■ Directions: Output, character for character, the portion of the Azure queue unit-test thread from "Reputation: 7542" up to and including "client for your account.".

Nehad Hazem
Nehad Hazem

Reputation: 69

C#: Method fails when called from test method but works fine otherwise

I have method works fine when I call it from other places in the code, I added unit test to test this method and when it's being called from the test method it throws exception in the very first line.

    public static void PostToAzureQueue(AlertNotification alertNotification)
    {
        CloudStorageAccount storageAccount = CloudStorageAccount.Parse(CloudConfigurationManager.GetSetting("StorageConnectionString"));
        CloudQueueClient queueClient = storageAccount.CreateCloudQueueClient();
        CloudQueue queue = queueClient.GetQueueReference("activealertsqueue");
        queue.CreateIfNotExists();
        CloudQueueMessage message = new CloudQueueMessage(alertNotification.Serialize());
        queue.AddMessage(message);
    }

And here is the test method

    public void VerifyPostToAzureQueue()
    {
        try
        {
            AlertNotification alertNotification = new AlertNotification();
            alertNotification.DataCenters = "TestCenter";
            alertNotification.TimeStamp = DateTime.Now;
            Utils.PostToAzureQueue(alertNotification);

            Assert.IsTrue(true);
        }
        catch
        {
            Assert.Fail();
        }
    }

When I hard code the connection string in the first line in the method, it passed this line but failed in the 2nd line. The method works just fine when I call it from anywhere else. Please note that the test method is in separate test project.

Upvotes: 2

Views: 189

Answers (1)

Necoras
Necoras

Reputation: 7542

Based on your comments above, you are seeing a null reference exception because your code, probably this line:

CloudStorageAccount.Parse(CloudConfigurationManager.GetSetting("StorageConnectionString"))

isn't able to find a connection string. As you noted, your test function is in a separate project from your production code, so the StorageConnectionString probably isn't in an accessible configuration file.

Which nicely demonstrates why it's a bad idea to build connection objects in your code where you're going to use it. Your current PostToAzureQueue method does multiple things:

  1. It gets connection settings for your account.
  2. It creates a client for your account.
  3. It creates an activealertsqueue if it doesn't exist.

■ Dataset entries:
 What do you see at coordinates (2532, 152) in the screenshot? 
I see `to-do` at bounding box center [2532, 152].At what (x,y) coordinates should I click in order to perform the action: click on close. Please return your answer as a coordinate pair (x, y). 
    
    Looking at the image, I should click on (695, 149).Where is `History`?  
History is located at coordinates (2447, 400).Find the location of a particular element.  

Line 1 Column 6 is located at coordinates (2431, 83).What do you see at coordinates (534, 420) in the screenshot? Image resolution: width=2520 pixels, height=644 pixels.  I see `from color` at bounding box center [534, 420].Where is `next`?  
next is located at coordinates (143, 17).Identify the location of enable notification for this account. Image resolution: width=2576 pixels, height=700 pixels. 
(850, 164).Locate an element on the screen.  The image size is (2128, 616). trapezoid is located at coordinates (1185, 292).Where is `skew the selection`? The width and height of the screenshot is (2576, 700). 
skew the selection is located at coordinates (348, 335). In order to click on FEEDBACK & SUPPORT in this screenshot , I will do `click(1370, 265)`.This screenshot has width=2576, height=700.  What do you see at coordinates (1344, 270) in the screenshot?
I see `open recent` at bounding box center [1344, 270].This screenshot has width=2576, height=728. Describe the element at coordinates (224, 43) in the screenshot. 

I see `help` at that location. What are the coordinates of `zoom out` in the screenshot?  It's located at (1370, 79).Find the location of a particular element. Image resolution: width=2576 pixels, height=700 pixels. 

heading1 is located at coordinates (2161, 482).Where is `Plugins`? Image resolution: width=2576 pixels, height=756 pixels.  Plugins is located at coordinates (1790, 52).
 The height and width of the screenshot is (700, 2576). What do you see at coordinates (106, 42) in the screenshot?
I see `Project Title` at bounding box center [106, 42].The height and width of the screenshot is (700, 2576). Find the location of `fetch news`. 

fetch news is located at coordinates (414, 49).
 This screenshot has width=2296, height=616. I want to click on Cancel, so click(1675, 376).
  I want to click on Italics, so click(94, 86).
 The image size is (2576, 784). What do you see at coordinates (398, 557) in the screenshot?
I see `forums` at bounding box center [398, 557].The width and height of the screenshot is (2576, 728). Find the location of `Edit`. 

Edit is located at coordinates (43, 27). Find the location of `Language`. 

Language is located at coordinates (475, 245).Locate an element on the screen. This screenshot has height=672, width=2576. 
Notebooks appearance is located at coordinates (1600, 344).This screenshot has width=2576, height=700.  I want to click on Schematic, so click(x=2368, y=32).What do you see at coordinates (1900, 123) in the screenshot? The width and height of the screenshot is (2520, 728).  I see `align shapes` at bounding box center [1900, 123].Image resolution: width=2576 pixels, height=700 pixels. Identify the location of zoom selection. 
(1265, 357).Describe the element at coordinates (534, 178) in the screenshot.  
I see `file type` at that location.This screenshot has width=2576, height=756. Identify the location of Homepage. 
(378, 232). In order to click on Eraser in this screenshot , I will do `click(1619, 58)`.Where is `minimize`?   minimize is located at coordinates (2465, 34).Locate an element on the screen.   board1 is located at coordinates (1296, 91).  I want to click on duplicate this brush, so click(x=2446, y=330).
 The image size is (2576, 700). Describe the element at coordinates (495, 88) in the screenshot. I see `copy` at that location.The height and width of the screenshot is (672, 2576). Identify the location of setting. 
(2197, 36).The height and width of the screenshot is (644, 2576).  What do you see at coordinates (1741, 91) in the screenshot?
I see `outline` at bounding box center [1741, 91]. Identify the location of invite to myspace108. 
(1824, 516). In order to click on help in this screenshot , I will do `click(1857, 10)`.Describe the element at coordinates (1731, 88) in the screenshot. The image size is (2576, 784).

■ Solution to the exercise:
Reputation: 7542

Based on your comments above, you are seeing a null reference exception because your code, probably this line:

CloudStorageAccount.Parse(CloudConfigurationManager.GetSetting("StorageConnectionString"))

isn't able to find a connection string. As you noted, your test function is in a separate project from your production code, so the StorageConnectionString probably isn't in an accessible configuration file.

Which nicely demonstrates why it's a bad idea to build connection objects in your code where you're going to use it. Your current PostToAzureQueue method does multiple things:

  1. It gets connection settings for your account.
  2. It creates a client for your account.